- [Exercise input]
%%

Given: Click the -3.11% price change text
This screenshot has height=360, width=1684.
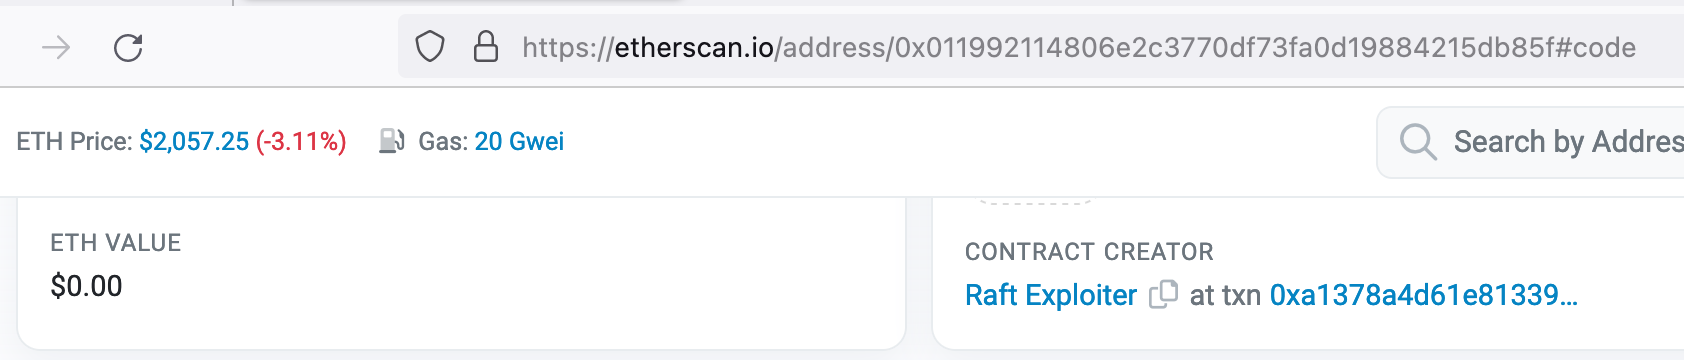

%%
%%

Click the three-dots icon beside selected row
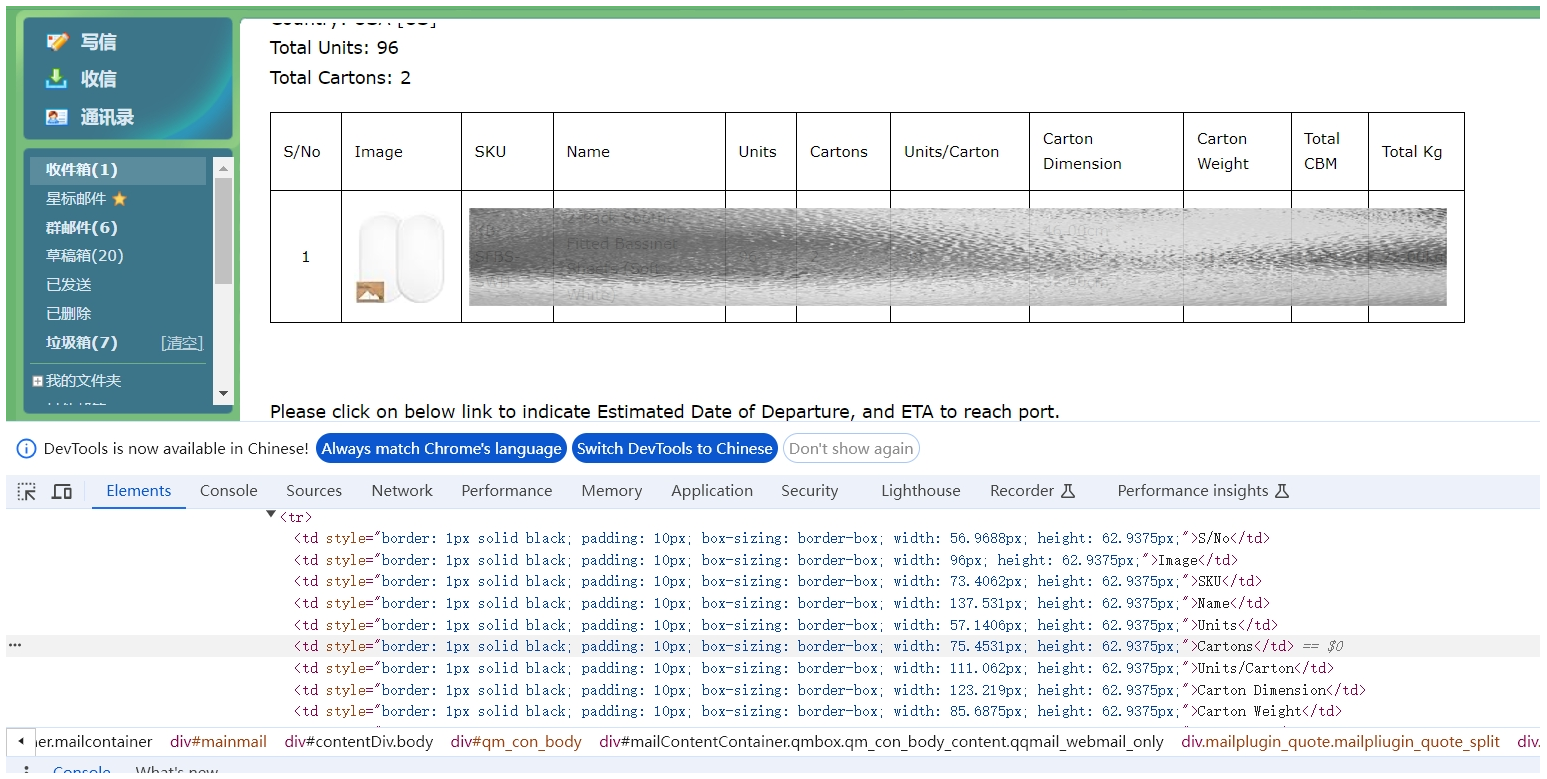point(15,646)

%%
%%

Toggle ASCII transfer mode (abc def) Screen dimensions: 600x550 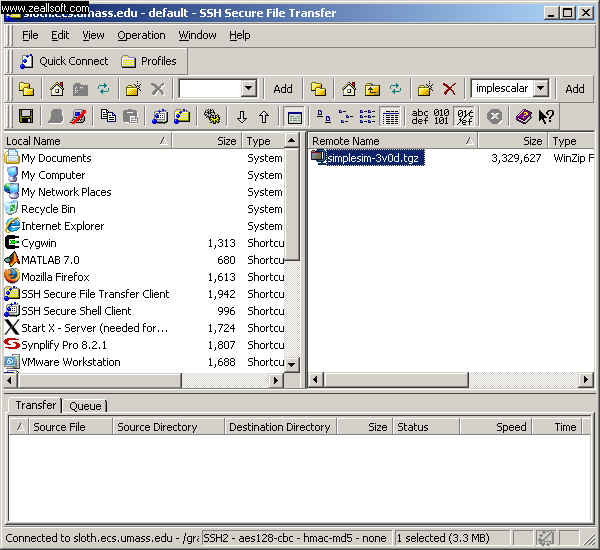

%%

- [What you will do]
Look above for the line with "Given: Click the -3.11% price change text"; retype exactly that line, every line after it up to the line with "This screenshot has height=360, width=1684.", and that line too, nothing else.

- [Response to the exercise]
Given: Click the -3.11% price change text
This screenshot has height=360, width=1684.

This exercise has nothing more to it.